It was that work, and their love of the people of the Himalaya, which inspired the AHF Founders, including Sir Ed’s son Peter, to form the Foundation. They felt Ed’s work needed an Australian “arm”, and were passionate about carrying on and expanding his efforts and legacy. Our flagship program, the Teacher Training and Quality Education program, is largely modelled on the work of Sir Ed’s Himalayan Trust work.

Significantly, in 2003, a major Himalaya Day celebration of the 50th anniversary of the First Ascent marked the public beginning of the AHF, formed a year before. And since then, we have held many important events around “Himalaya Day”, attended by supporters, donors and friends.
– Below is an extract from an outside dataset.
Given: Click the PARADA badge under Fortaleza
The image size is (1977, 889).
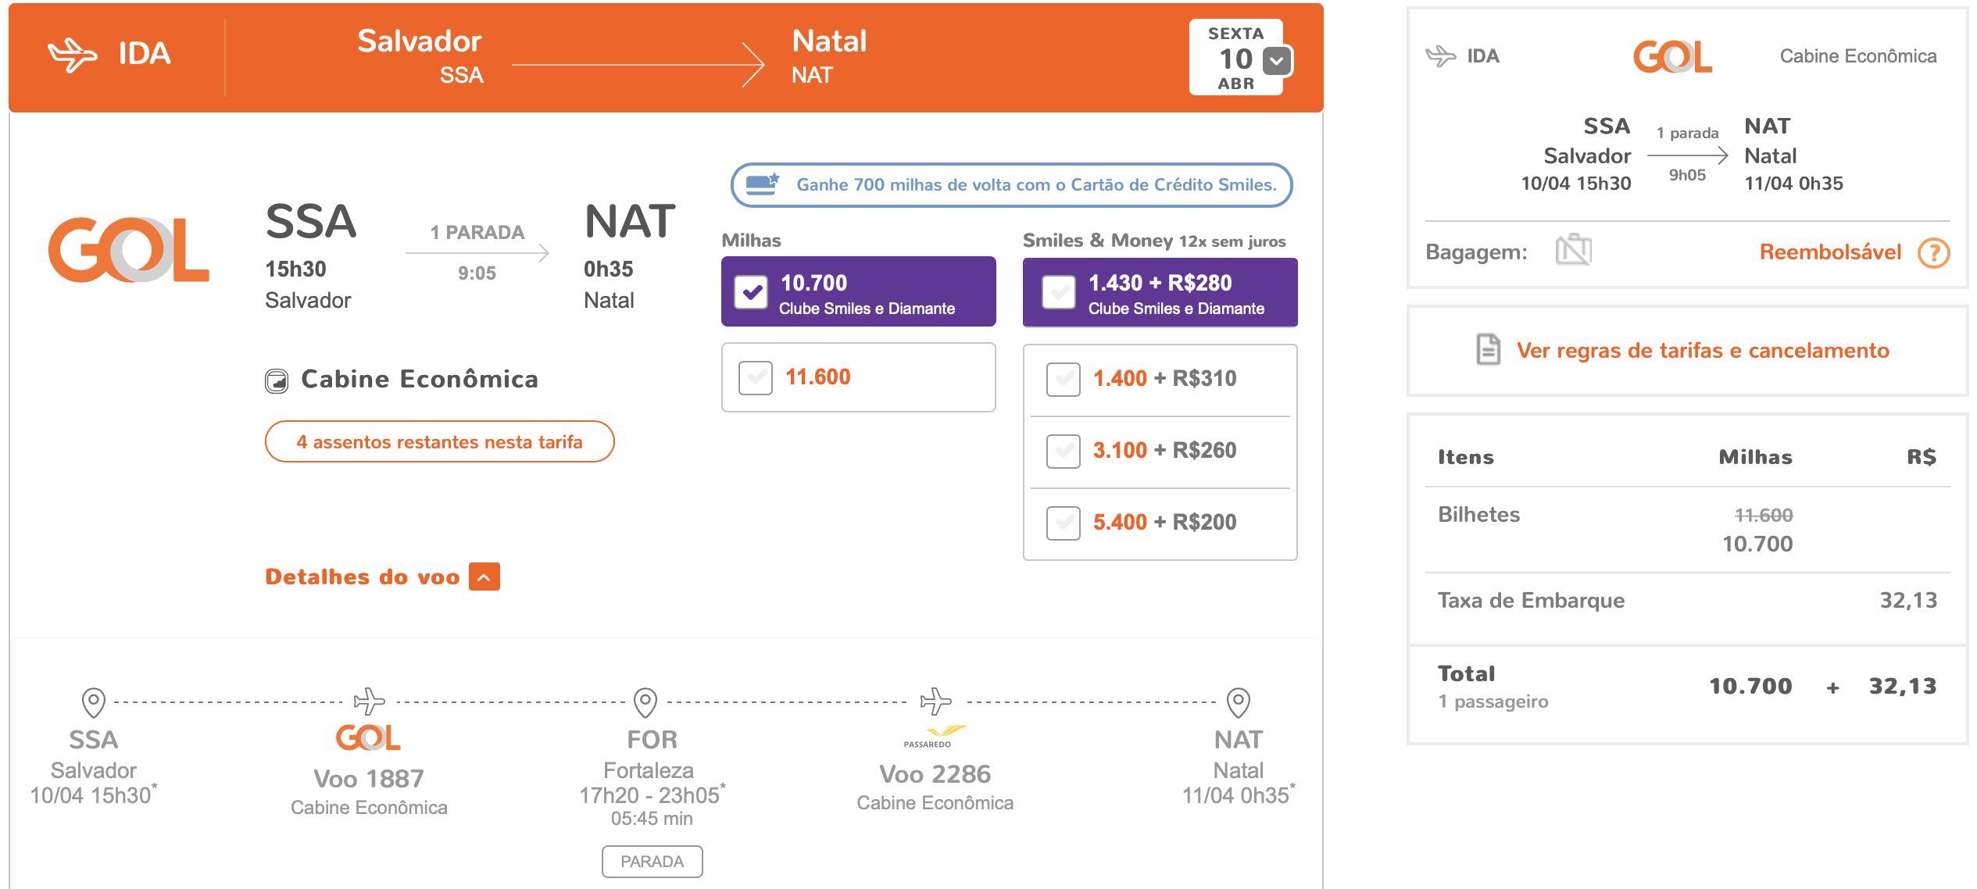Looking at the screenshot, I should pos(652,861).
The Founding Directors had their own, personal Everest history, too. Peter has summited twice, and three other Founding Directors – Lincoln Hall, Michael Dillon and Simon Balderstone – were members of the 1984 First Australian Everest Expedition. And on that Expedition Greg Mortimer, now an AHF Director, and Tim Macartney-Snape became the first two Australians to summit the mountain.

So “Himalaya Day”, Sir Edmund Hillary and the greatest of all mountains sit at the core of AHF’s formation, work and heritage.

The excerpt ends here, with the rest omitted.